Member of the Kentucky House of Representatives
- In office January 1, 1972 – January 1, 1982
- Preceded by: Sherman R. Arnett
- Succeeded by: Walter Blevins
- Constituency: 71st district
- In office January 1, 1968 – January 1, 1970
- Preceded by: Lynn B. Wells
- Succeeded by: Joe W. Haney
- Constituency: 98th district

Personal details
- Born: April 3, 1929
- Died: December 22, 1995 (aged 66)
- Party: Democratic

= Woody May =

American politician from Kentucky (1929–1995)
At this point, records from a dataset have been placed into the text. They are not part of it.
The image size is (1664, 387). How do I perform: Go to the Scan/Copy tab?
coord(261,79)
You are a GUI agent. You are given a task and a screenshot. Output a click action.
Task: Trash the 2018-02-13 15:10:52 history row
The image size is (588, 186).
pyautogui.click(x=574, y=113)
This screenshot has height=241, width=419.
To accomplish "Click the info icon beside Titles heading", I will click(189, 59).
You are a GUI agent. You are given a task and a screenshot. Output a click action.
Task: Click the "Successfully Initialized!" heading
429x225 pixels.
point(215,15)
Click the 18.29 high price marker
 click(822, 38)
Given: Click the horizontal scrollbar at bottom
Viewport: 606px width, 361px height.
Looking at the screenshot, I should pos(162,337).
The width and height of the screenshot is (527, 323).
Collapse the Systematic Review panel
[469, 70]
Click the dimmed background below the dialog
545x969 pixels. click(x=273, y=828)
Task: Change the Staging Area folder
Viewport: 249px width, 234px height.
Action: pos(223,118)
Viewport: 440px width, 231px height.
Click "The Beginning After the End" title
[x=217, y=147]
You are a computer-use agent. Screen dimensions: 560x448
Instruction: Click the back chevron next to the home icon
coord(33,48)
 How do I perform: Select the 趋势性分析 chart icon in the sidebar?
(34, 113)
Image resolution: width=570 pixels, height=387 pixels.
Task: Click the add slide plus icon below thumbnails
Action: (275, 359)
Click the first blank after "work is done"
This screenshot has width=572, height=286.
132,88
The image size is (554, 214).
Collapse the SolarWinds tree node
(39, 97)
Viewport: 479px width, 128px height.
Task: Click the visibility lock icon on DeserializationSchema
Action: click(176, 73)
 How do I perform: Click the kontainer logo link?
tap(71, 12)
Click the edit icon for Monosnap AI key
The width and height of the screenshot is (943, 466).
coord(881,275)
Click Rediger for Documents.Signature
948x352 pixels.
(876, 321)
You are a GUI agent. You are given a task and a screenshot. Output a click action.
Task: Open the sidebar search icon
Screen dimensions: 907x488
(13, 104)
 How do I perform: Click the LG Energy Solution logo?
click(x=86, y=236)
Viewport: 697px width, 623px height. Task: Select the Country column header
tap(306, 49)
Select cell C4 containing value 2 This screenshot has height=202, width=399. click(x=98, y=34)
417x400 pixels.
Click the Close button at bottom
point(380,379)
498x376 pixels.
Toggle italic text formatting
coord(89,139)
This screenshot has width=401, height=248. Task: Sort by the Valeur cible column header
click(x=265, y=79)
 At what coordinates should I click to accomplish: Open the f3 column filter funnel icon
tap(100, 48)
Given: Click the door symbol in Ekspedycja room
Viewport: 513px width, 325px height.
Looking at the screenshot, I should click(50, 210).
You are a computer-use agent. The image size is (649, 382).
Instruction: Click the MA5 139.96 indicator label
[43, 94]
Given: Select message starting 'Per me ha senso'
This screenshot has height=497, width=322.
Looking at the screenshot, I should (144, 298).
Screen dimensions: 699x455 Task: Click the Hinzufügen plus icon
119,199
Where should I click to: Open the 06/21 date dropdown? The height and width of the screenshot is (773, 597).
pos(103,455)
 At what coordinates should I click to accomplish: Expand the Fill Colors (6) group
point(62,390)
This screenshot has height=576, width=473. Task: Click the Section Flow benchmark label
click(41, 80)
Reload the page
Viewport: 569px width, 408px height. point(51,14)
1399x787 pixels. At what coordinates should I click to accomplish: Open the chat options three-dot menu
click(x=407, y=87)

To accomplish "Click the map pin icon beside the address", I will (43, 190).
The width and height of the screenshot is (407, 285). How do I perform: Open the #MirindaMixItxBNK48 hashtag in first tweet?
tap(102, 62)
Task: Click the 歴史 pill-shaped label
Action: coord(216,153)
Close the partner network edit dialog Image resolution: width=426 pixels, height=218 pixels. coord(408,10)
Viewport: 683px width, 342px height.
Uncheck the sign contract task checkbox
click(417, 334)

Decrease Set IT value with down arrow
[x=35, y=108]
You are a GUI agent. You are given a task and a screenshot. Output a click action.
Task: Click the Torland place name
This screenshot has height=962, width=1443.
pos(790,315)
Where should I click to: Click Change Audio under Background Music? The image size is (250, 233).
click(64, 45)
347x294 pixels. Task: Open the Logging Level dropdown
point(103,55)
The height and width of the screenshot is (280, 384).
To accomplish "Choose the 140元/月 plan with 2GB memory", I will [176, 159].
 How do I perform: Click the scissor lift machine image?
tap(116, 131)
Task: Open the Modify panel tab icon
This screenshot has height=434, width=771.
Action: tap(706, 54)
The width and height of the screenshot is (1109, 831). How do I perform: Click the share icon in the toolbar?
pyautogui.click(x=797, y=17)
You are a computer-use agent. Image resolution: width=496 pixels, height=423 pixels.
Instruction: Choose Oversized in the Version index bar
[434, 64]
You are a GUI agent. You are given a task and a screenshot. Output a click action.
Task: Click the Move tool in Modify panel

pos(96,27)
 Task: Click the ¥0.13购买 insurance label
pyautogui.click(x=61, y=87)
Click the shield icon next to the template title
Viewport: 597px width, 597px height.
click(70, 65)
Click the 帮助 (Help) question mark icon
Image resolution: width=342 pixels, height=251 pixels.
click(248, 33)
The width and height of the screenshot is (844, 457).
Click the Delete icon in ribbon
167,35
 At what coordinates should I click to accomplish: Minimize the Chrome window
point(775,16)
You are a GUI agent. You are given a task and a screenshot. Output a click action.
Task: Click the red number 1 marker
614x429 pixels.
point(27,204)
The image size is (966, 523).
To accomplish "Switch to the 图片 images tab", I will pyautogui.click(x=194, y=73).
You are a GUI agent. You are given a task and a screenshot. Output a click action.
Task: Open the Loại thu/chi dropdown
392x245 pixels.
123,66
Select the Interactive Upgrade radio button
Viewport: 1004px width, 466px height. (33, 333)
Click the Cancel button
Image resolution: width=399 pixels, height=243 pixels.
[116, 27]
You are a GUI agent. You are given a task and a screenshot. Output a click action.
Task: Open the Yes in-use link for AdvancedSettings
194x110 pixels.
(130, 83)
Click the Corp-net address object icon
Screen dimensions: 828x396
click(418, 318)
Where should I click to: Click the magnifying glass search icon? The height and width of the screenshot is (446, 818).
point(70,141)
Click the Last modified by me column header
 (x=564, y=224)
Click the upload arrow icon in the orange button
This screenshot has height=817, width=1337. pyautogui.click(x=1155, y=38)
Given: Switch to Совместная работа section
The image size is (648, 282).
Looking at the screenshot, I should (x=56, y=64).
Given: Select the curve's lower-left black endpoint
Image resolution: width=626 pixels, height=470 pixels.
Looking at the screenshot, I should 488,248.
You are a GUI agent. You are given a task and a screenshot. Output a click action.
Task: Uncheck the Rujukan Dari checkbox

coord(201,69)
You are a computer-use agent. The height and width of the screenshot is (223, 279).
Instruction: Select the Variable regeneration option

Woodford F. "Woody" May (April 3, 1929 – December 22, 1995) was an American politician from Kentucky who was a member of the Kentucky General Assembly. May was a member of the Kentucky House of Representatives from 1968 to 1970 and 1972 to 1982, and the Kentucky Senate from 1984 to 1991.
== Career==
May was first elected to the house in 1967, representing the 98th district. In 1969, he was defeated for renomination by Joe W. Haney. Following the redistricting of the house, May was elected again in 1971 to represent the 71st district. He won reelection until he was defeated for renomination in 1981 by Walter Blevins.

In 1983, May was elected to the senate following the retirement of incumbent senator Woodrow Stamper. He won reelection in 1988.

On October 9, 1990, May had a stroke. Due to complications from the stroke, he resigned from the senate on November 25, 1991. He later died on December 22, 1995, at 65 years old.